Японцы готовились довершить разгром, но в то же время впервые с начала прорыва поезда они дали и нам возможность собрать свой ударный кулак. По факту одна из классических схем, что мы разыгрывали на наших играх — встречный удар. Мы не могли остановить атаки японцев, просто не было сил, чтобы собрать сразу по двум направлениям что-то приличное, зато мы могли ударить по третьему. Сами!
Следующий час, словно забыв про усталость, мы подтягивали вперед все уцелевшие пушки и пулеметы. И когда нас начали давить на флангах, еле держащийся на ногах капельмейстер Доронин затрубил сигнал к атаке. Теперь мы не просто должны были стоять и терпеть — мы тоже били, и это придавало сил. Кто первым не выдержит, кто первым прогнется!
Чертовы русские! Чертов полковник! Хикару Иноуэ не смог сдержать слез, когда штаб Оку приказал трубить отбой.

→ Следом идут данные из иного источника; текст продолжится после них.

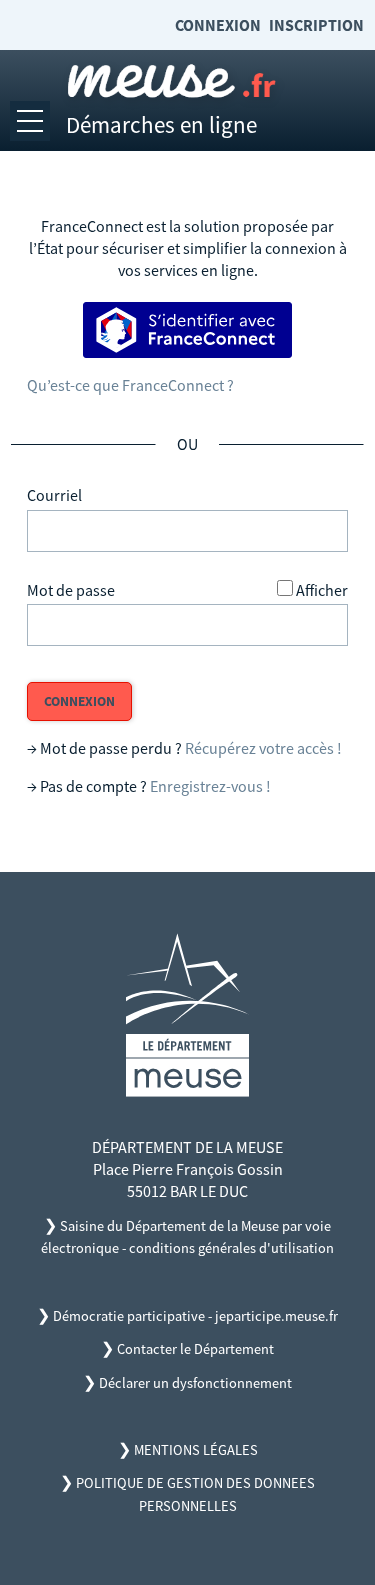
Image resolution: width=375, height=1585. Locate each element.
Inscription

Третий! Третий обход за три дня! Он снова был близок к успеху, и на этот раз ничто, даже ёкаи, которым Макаров продал душу, не смогли бы его спасти. Но его спас Ивао Ояма — главнокомандующий всеми японскими армиями хотел сохранить как можно больше сил для сражения с главными русскими силами и лично приказал отступать. И здесь Иноуэ уже не мог ничего поделать.
Он отходил мимо брошенного состава «Тайсё Макаров», мимо подбитых русских пушек и пулеметов, которые те бросили на прорыв центра армии Оку. Потеряли все железо, но сохранили людей, сохранили инициативу и заставили их — японцев! — отойти. Слезы очень быстро высохли на резком маньчжурском ветру, но следы на покрытых грязью щеках остались. Как напоминание о силе врага, как обещание однажды вернуть долг.
Идущий рядом с Иноуэ солдат неожиданно упал. Атака? Нет, тот просто устал, потратил все силы, что были, и даже больше. Хикару неожиданно осознал, что ему тоже хочется рухнуть рядом, но нельзя… Даже так — слишком многие слишком внимательно посмотрели на обессиленного товарища.
— Поднять! Нести! Марш! — сухие отрывистые команды привели людей в чувство, и они продолжили движение.
Хочется спать! Как же хочется спать!
Наш санитарный эшелон так и не вернулся, пришлось для транспортировки раненых использовать остатки японского поезда. Сам паровоз давно превратился в груду железа, вагоны тоже были расстреляны, но их тележки остались. Сделать хоть какую-то надстройку от дождя, погрузить раненых, которые не могли ходить, впрячь вернувшихся китайцев-кули, и еле стоящий на ногах корпус начал откатываться в сторону Ляояна. Совсем не победная армия, совсем не победное настроение — вот только мы победили.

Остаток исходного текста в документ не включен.